Ya agotada, pesándole sus miembros como rocas de cemento, harta de intentar expresar cosas quizá inexpresables e ininteligibles al resto de las mentes humanas, abatida por su propia mediocridad, abandonó la tarea y se dio a la obligación de la cocina, pues esclava seguía siendo de sus instintos naturales.
La taza de café cayó al suelo con un sonido especial, una honda que se distribuyó lentamente por la habitación y que al llegar a su tímpano, quizá estimulando el nervio equivocado, y por tanto fruto de su propia imperfección, le hizo llegar una idea de manera inesperada: sin duda aquella que andaba buscando. Corrió al taller y con sus manos creó como Dios en los primeros días, y de sus dedos brotaron con suavidad sus propias ideas, que realizaron una réplica de su alma.
Mucho menos que el Todopoderoso tardó en su obra, que en una sola noche ya tenía materia, forma y significado, era en sí el ser más perfecto jamás contemplado por sus ojos, más hermoso, que el escondidísimo vellocino de oro que tantos y tantos buscaron.
Dos días se tardó en los preparatorios del estreno de su gran primera y única obra, tras la cual podría retirarse, dedicarse a sí misma, a su propia contemplación a través del estudio de aquella obre que constituía un retrato suyo más profundo y complejo que su mísero ser.
Errores de la vida, providencia del destino, o fallo de sus propios empleados –que es la razón más improbable pese a lo que piensen los escépticos- el público de su propia vida entró antes de que la obra se hallara tras la aterciopelada cortina, y sin conocimiento de esto ella comienza su presentación:
“Llevo muchos años de mi vida trabajando, creí que en un principio que en crear arte, pero arte somos nosotros, enigmáticas obras maestras de un autor anónimo.
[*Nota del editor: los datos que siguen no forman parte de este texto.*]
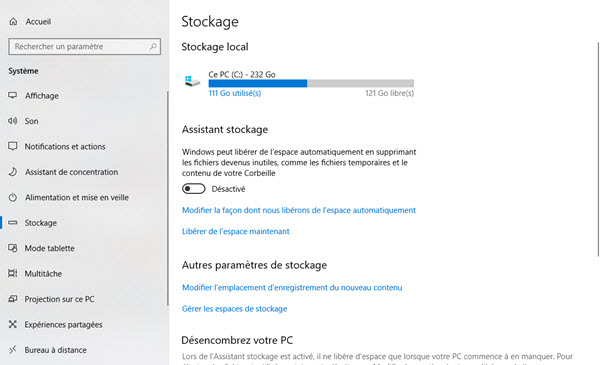This screenshot has width=600, height=365.
Task: Click the Alimentation power icon
Action: 13,197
Así, todo lo que conseguía más que chatarra reciclada, pues en nada veía identificados mis ideas y sentimientos con aquellas formas retorcidas que hablaban de un esfuerzo inútil y un objetivo frustrado.
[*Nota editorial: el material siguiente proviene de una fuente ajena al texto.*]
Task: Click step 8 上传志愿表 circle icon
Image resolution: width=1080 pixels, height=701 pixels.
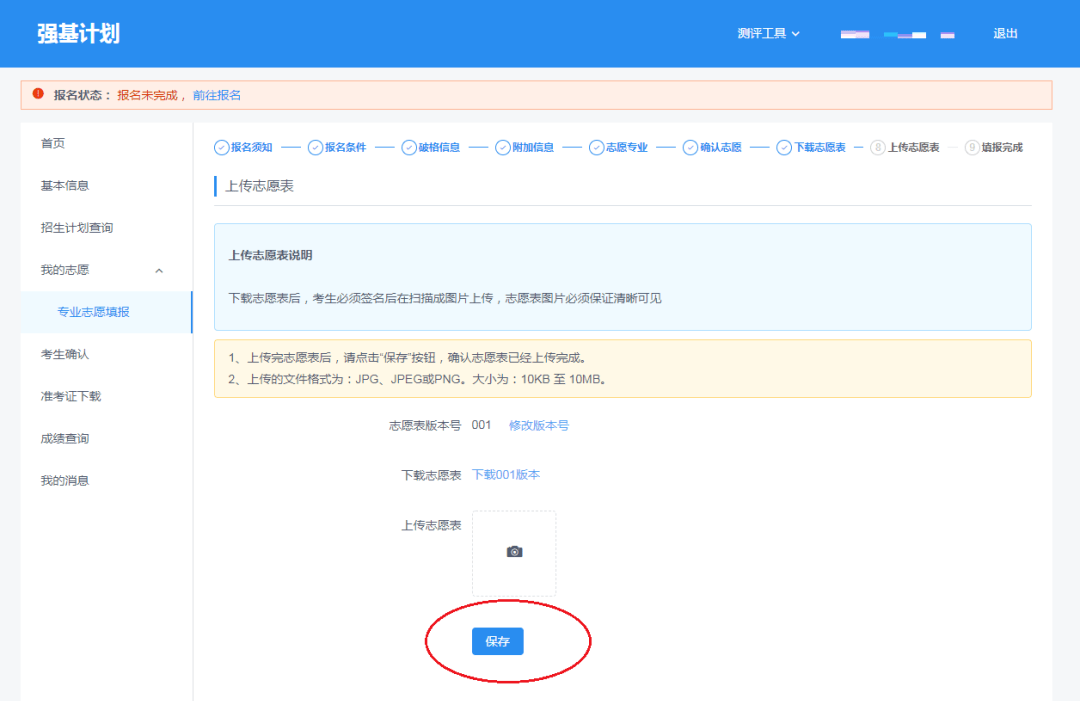Action: [878, 147]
Esta obra no fue buscada, sino que vino a mí. Lo hizo porque formaba parte de mí, y era necesario que en la meditación a la que me vi sometida terminara chocando conmigo misma.
Sin más dilación, heme aquí.”
Y al descorrer la cortina nada apareció salvo el blanco fondo y una columna voluptuosa con formas de mujer, sobre la que debió descansar la verdadera esencia de la mujer. Los asistentes, que nada sabían de éste grave problema, quedaron encantados con la obra y aplaudieron como si fuese su propia alma la que allí se hallara, con lágrimas en los ojos.
Y ante este éxito fracasado, en el que tomó conciencia de su insignificancia, pues la nada o una columna de plástico llena de vacío eran equiparables a su alma, no optó por otra cosa que el suicidio. Y se la recordó siempre como la artista que se suicidó ante la grandeza de su obra.